— Exercise brief —
Leaving the pictures aside, transcribe every line below exactly.
· · · ·
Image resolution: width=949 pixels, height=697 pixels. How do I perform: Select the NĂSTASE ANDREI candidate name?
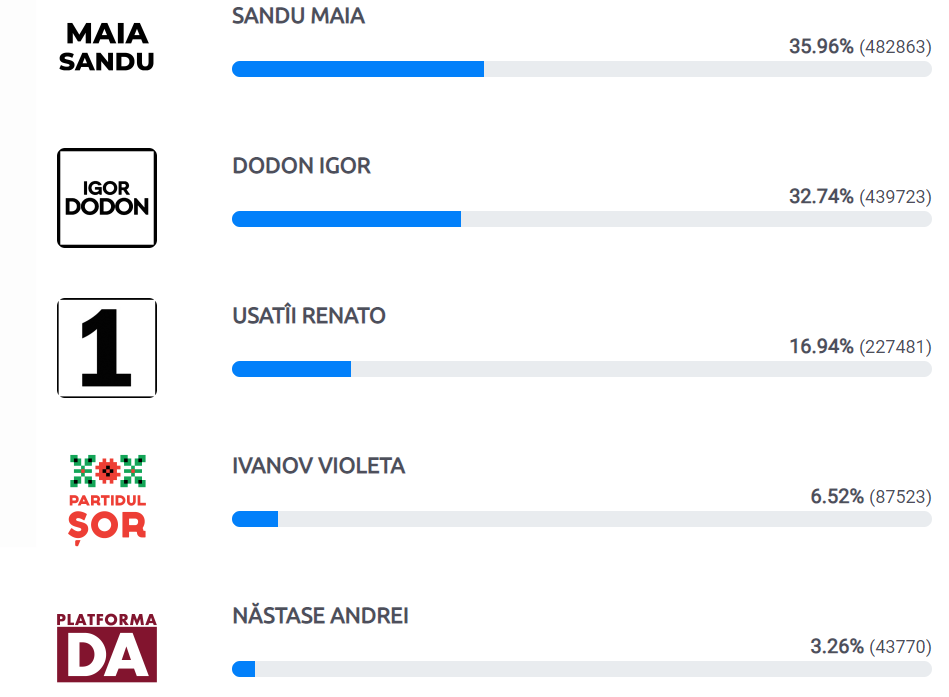[320, 616]
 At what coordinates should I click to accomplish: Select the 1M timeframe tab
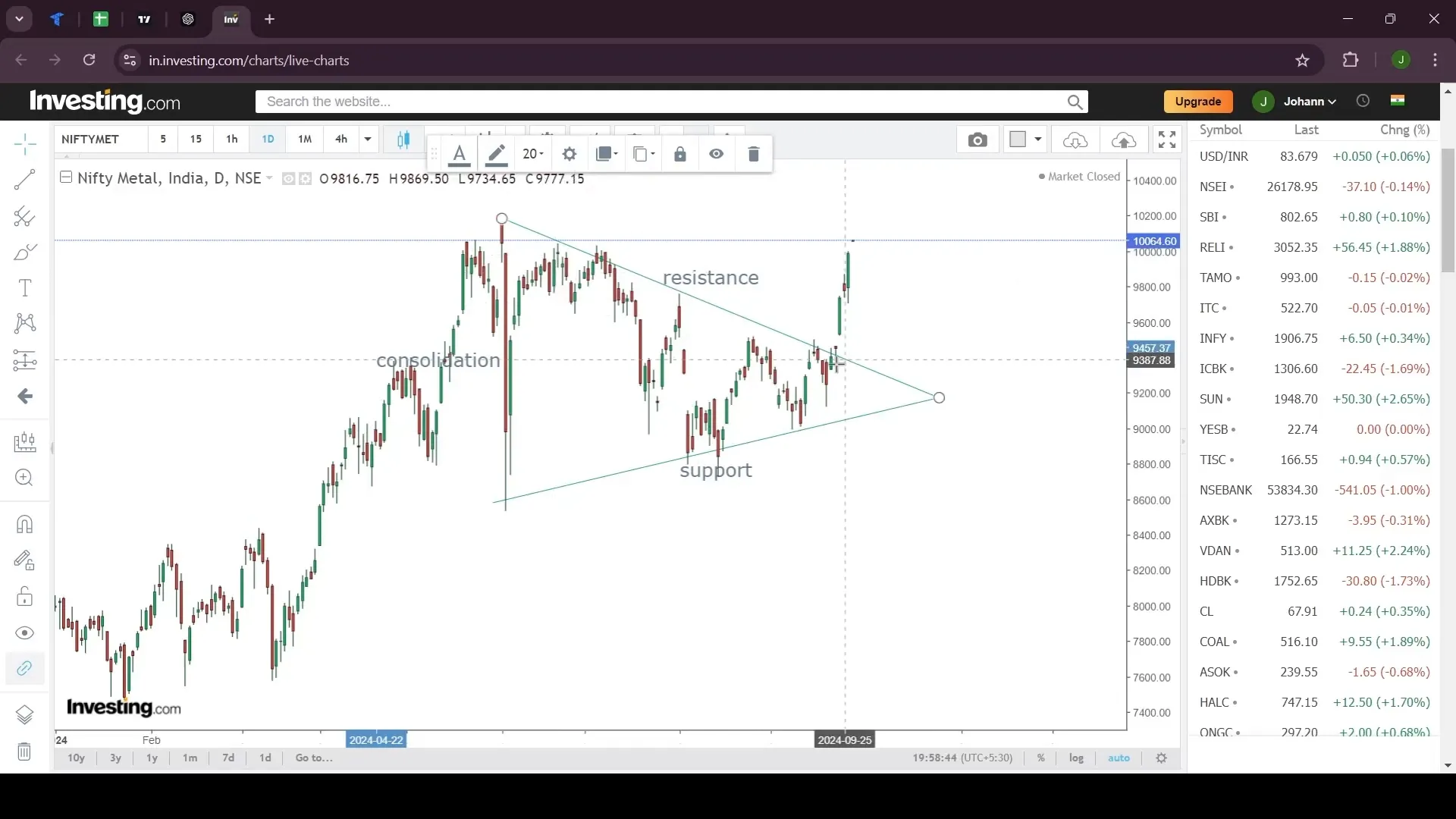pyautogui.click(x=304, y=139)
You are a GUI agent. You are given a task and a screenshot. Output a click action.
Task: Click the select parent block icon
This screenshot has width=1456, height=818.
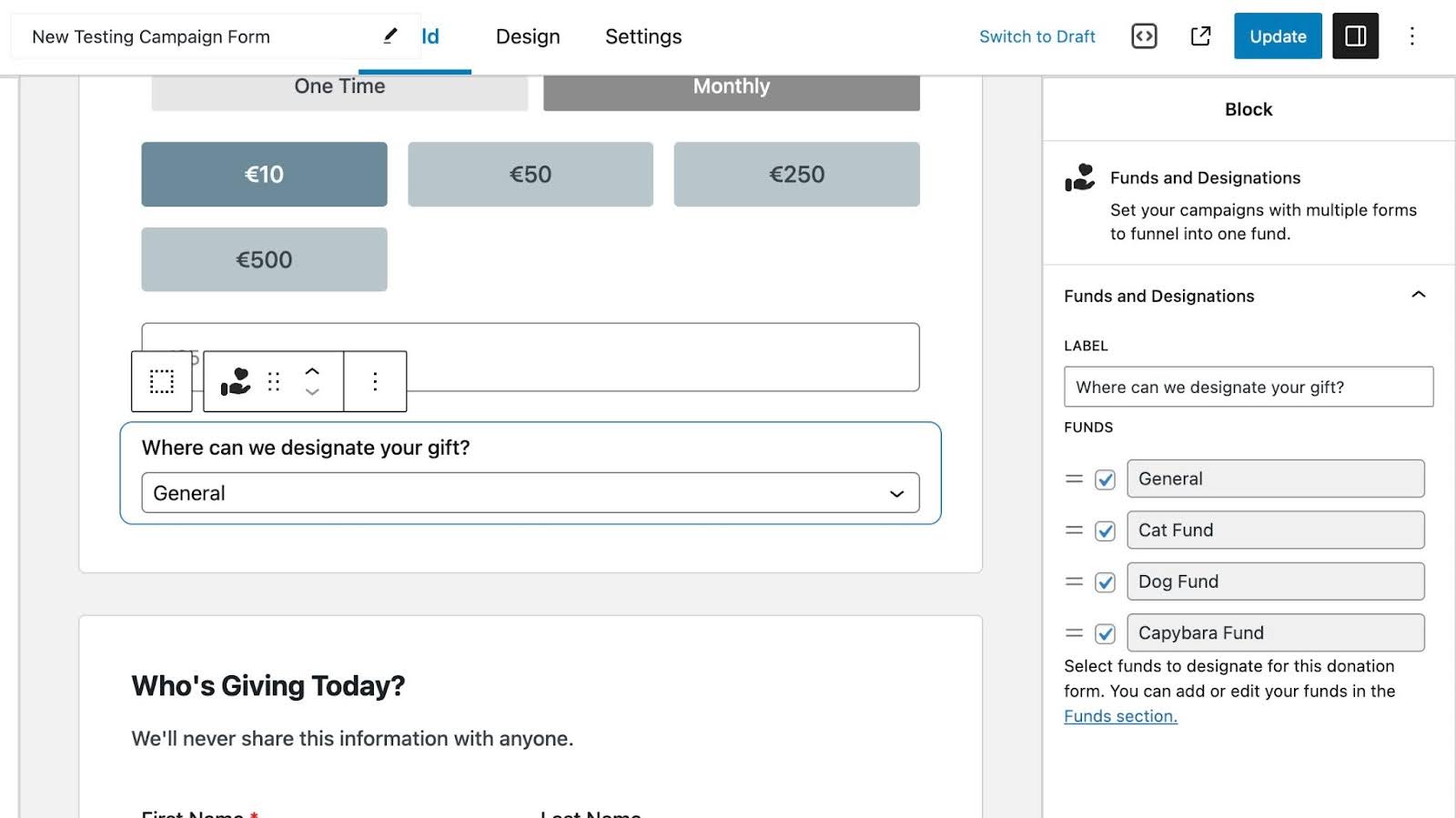[162, 381]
· · · ·
— Exercise answer —
Image resolution: width=949 pixels, height=697 pixels. How do I perform: Select the NĂSTASE ANDREI candidate name?
[320, 616]
 At what coordinates should I click to accomplish: Select the 1M timeframe tab
pyautogui.click(x=304, y=139)
You are a GUI agent. You are given a task and a screenshot. Output a click action.
Task: Click the select parent block icon
This screenshot has width=1456, height=818.
[162, 381]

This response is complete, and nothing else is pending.